Savir said he respected those ideologically opposed to the peace process, but not those who sit on the fence.

Prime Minister Yitzhak Rabin and Foreign Minister Shimon Peres “cannot sit on the fence. For a leader, there is no ‘yes-but.’ One has to make decisions,” said Savir.

Savir began the meeting by describing three questions he would not answer — because, he said, they were irrelevant: Do you really trust the Palestinians? Are you optimistic or pessimistic? And do you believe the Palestinians can make it work?

The first question is irrelevant, he said, “because what is at stake is not trust. What matters is self-interest. If we invoke Palestinian self-interest to live side by side with Israel, they will live side by side with Israel.”

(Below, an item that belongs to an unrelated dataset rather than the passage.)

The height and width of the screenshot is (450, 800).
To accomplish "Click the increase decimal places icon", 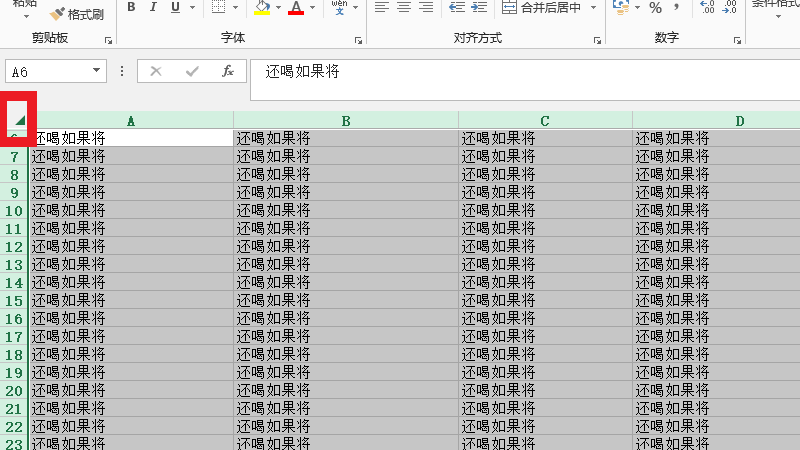I will click(708, 8).
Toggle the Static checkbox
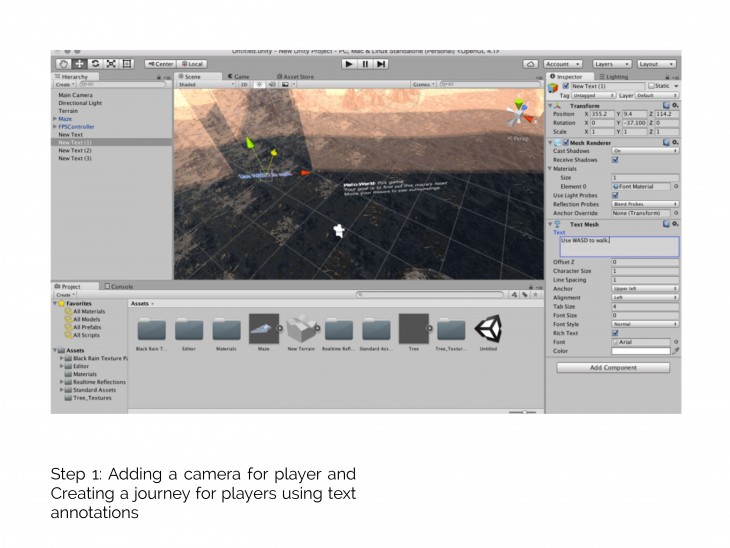 tap(651, 86)
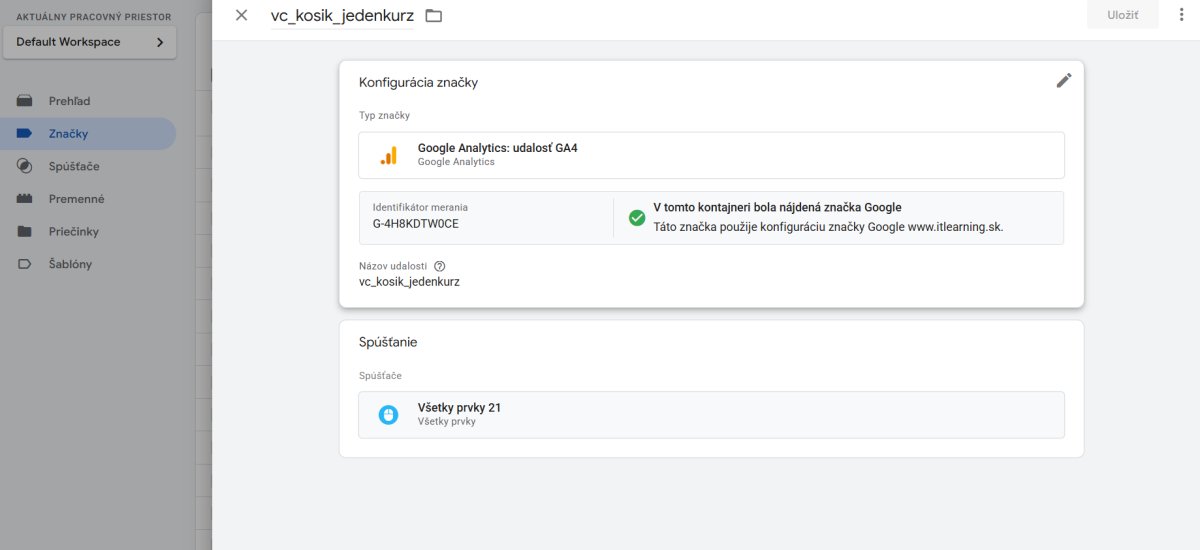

The question of optimism or pessimism, said Savir, is based on the mistaken premise that “we don’t affect our own future. The question stems from a very difficult fatalism in Jewish life and Israeli life.”

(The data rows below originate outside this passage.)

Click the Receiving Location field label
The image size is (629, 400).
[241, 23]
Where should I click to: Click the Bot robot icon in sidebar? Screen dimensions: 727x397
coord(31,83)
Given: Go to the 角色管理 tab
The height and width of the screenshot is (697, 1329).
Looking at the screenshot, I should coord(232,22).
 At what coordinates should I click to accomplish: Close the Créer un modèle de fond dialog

‘WE WERE RUNNING THEIR LIVES’

What the Oslo process is about, said Savir, is that Israel discovered that “we are a very strong country, a regional superpower.” Israel, he said, is self-reliant not only in its security, but in being able to shape its future with its neighbors.

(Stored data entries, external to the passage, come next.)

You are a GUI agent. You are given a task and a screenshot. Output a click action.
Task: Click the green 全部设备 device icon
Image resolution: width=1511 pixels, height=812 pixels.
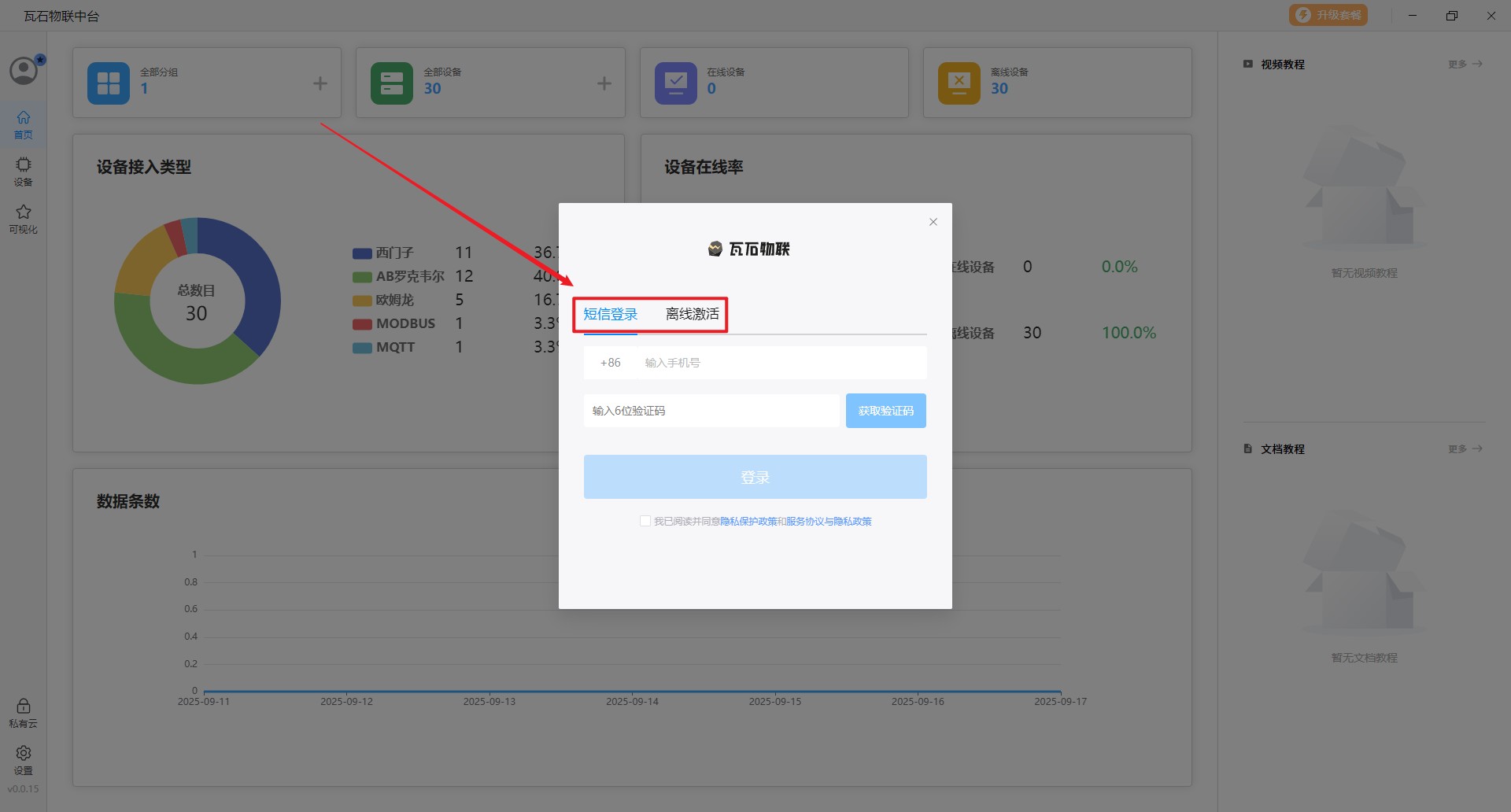392,83
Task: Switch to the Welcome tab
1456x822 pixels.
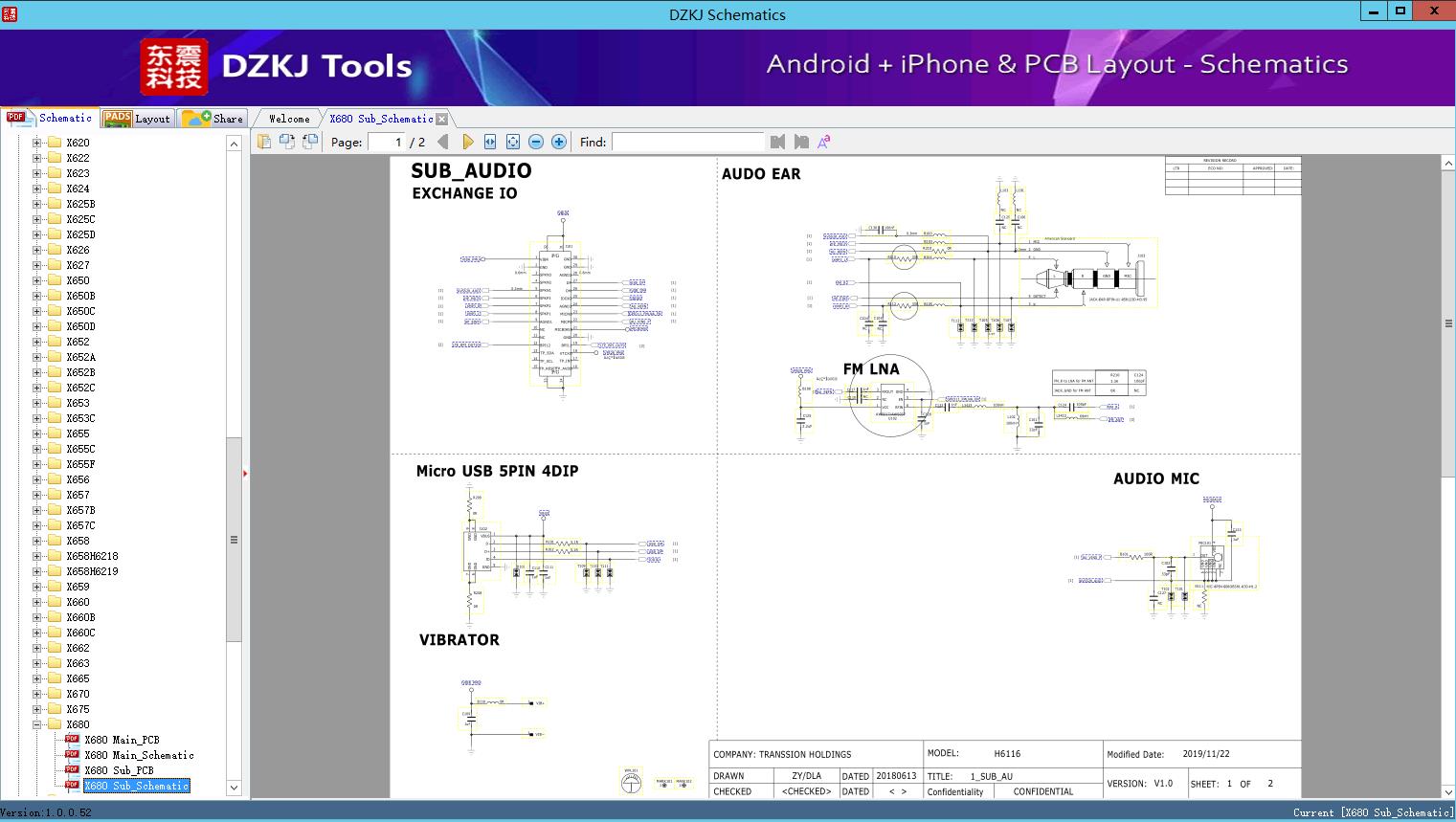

As to whether the Palestinians can govern the Gaza Strip and the West Bank town of Jericho, Savir said the question reflects “a sudden heartbreaking Jewish anxiety about how the Palestinians can run their own affairs.”

Israel, he said, made a strategic decision that it is strong enough to run its own affairs and let the Palestinians run theirs.

“We were running their lives against our will, because it was imposed on us by Arab rejectionism in 1967. Ultimately, it’s their business. We have enough challenges to run Jewish life,” he said.

Savir added that it is a mistake to look at the Palestinians every hour with a stopwatch to examine “have they done well, have they done badly.

“Anyone who expects the Palestinians to turn overnight into a Jeffersonian government, a Swiss economy and a London-type police force is mistaken.

“The internal problems and internal struggles will go on for years,” he said.

He added that terrorism will not stop under Palestinian self-rule. “We’re better at (stopping) it than they are, and we don’t stop all of it.”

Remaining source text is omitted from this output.